Although Hogarth does not dispute that “bug chasers” might be few in number, she contends that the number of gay men who engage in unsafe sex is a gross illustration of the failure of AIDS prevention in America. “It’s not the immaculate infection,” she said. “The main way the disease is being spread is by HIV-positive people having unsafe sex.”
Kim de St. Paer, who conducts anonymous HIV testing and counseling at the Laguna Beach Community Clinic, said working on the front lines of HIV testing has convinced her that “bug chasing” is a more serious problem than experts realize.
She recalled one “bright, intelligent” 19-year-old man at the clinic who told her he had had unprotected sex with men he knew were HIV-positive. “He shared needles with men he knew were positive,” she said. “Clearly he was ‘bug chasing.’ He was seeking it. He stopped caring about his life. He felt very empty and alone inside.”
‘People are not afraid’
Hogarth said the film has been a “real journey” for her personally. Like many, she has seen friends die of the disease but came to the project believing the illness was manageable.

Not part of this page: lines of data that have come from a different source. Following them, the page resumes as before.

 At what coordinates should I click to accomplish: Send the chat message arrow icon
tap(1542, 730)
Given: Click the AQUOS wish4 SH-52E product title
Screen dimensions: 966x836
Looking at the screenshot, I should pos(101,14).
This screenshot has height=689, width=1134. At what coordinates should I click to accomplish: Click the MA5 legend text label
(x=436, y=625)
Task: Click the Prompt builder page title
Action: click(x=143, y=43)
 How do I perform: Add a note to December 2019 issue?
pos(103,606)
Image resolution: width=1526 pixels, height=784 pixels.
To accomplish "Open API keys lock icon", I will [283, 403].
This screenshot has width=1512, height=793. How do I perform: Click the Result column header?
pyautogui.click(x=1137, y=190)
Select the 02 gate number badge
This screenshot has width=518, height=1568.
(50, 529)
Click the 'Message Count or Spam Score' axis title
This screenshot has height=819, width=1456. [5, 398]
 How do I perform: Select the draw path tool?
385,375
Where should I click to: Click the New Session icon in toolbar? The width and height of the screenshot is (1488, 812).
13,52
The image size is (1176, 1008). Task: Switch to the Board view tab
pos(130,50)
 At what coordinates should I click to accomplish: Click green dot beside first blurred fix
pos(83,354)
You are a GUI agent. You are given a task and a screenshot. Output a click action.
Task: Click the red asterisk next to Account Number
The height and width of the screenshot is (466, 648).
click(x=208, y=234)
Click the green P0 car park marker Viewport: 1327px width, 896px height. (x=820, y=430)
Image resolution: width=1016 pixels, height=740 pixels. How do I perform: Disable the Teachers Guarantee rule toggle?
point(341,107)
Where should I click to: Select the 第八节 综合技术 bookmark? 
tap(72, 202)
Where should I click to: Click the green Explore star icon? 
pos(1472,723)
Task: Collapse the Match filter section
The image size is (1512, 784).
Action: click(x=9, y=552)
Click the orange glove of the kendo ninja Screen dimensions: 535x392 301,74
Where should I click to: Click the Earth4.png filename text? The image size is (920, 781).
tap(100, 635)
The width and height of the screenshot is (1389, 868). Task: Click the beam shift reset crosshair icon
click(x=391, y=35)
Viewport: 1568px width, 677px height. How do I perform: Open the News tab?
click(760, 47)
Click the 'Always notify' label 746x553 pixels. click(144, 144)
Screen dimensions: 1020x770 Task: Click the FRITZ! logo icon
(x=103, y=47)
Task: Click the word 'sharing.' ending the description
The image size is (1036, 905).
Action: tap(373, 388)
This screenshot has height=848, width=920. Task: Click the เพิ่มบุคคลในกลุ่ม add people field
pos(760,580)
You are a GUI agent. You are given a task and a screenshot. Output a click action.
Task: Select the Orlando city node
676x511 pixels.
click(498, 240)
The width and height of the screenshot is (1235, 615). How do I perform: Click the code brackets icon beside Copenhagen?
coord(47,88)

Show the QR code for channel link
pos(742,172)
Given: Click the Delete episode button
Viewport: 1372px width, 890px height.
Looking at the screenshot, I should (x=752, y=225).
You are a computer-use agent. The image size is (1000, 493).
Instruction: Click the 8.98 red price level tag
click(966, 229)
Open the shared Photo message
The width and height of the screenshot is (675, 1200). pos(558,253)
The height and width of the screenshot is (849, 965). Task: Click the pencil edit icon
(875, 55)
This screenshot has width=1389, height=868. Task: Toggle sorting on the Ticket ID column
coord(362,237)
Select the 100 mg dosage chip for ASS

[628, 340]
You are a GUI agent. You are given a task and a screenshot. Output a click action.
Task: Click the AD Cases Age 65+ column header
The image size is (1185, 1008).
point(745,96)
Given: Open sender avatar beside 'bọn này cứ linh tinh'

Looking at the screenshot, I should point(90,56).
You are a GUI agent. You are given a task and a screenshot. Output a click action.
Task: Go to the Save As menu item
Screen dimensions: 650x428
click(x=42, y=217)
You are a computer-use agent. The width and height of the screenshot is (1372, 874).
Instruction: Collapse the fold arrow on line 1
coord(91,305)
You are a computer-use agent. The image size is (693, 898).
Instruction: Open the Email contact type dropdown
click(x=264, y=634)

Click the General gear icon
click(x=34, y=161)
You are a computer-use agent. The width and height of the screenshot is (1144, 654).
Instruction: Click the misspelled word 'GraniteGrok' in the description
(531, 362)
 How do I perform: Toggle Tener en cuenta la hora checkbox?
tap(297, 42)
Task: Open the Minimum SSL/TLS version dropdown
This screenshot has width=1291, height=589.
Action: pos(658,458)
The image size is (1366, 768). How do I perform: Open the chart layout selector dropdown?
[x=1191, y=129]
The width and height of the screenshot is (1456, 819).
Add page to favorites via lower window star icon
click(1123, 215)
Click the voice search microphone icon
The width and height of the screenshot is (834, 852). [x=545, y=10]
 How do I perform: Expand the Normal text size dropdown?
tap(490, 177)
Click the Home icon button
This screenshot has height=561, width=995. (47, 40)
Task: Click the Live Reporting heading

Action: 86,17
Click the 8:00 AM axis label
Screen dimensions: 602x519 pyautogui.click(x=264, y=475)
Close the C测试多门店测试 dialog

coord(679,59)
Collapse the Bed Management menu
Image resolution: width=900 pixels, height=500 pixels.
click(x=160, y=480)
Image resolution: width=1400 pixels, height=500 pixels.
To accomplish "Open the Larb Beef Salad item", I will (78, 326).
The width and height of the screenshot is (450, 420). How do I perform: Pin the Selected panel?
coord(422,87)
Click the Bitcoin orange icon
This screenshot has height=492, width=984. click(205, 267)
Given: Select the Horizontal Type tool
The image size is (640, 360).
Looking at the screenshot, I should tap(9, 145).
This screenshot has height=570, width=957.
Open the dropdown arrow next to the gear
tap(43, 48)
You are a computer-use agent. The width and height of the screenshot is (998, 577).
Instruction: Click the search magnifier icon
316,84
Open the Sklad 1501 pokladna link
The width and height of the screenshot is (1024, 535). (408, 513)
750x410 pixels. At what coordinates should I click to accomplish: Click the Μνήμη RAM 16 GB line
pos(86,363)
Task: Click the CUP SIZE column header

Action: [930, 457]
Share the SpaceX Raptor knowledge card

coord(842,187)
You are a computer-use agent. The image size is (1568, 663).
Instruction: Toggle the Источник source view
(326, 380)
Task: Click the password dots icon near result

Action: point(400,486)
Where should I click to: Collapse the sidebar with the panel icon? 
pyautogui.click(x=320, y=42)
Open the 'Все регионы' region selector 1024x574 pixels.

In the early years of the epidemic, she said, prevention deliberately showed “what it looked like to be infected. We didn’t know how to prevent it.”
Once gay men knew who was HIV-positive and negative, “we stopped doing prevention the way we had done it before, because we didn’t want to hurt the feelings of people who were positive and take away their hope, and that kind of prevention made [HIV]-negative people feel guilty.
“When the new drugs were introduced, we had great hope and we continued to put out a very positive message. Nobody knew the epidemic would last this long. And now, because of the glamorization of the disease, people are not afraid of the disease. They think they are just going to take a few pills and then there will be a cure. We need to start telling the truth about what it truly means to be infected with a disease for which there is no cure.”